We hid behind a curtain and did our puppet show .
Andy
Oh! Thank you so much for this interview, GA and Lyndie. I had no idea the Little Angel Theatre existed. One of my fondest childhood memories is seeing Mozart’s The Magic Flute at the Salzburg Marionette Theatre. Such magic! And now, I see that I can bring my 10-year old nephew to experience the enchantments of puppet theatre right here in London (and, for a while, become a child again myself).
Thanks for a lovely article….and the photo of Larry the Cat. Having just read ‘Puppet’ by David Almond I’d strongly recommend it to anyone who finds magic in the art of puppetry.
What a wonderful profession! Thank you, Lyndie, for keeping it alive.
Thank you for welcoming us into this rollicking, bountiful studio. Every drawer, every shelf,
every pin board is full of fascinations. Some seem to be the specialized gear of the puppeteer; and others are the just-plain-useful stuff of everyday life. And we also learn the life story of Ms.
Wright — priceless.
Within the film version of “Anna Karenina”, directed by Joe Wright, is an all-too-brief scene of an old cluttered toy shop. I wanted to leap out of my chair and examine every detail of the place – and then, poof, it was gone. Anna selects a toy……….a little cunning white horse (a puppet, I think) to give to her son; an echo of a singular white horse that appears in a different scene. Throughout the film, endless references to toy theaters and puppets appear — and it is one of the most unique film productions I’ve ever seen. The mastermind in charge: Ms. Wright’s son, Joe. Everything comes full circle.

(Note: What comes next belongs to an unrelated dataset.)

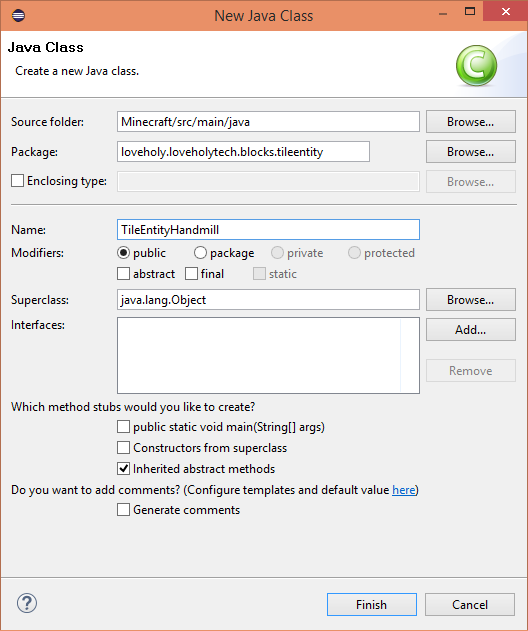Close the New Java Class dialog
The height and width of the screenshot is (631, 528).
pyautogui.click(x=505, y=12)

Thanks for this wonderful story! I love puppets and look forward to attending at least one performance in my long-planned trip to England next spring.
My favourite place in the whole of London. I take my grandchildren whenever I can but I think it’s me who gets the most from it. If I had my time again I would have become a puppet maker and puppeteer. As close to magic as life gets. Thank you Little Angel!
We have a wonderful marionette theatre in Basel at Munsterplatz, the cathedral square. It doesn’t matter that the puppet plays are in Basel Deutsch dialect as you can follow the marionettes which are charming. Beautiful for children and adults alike.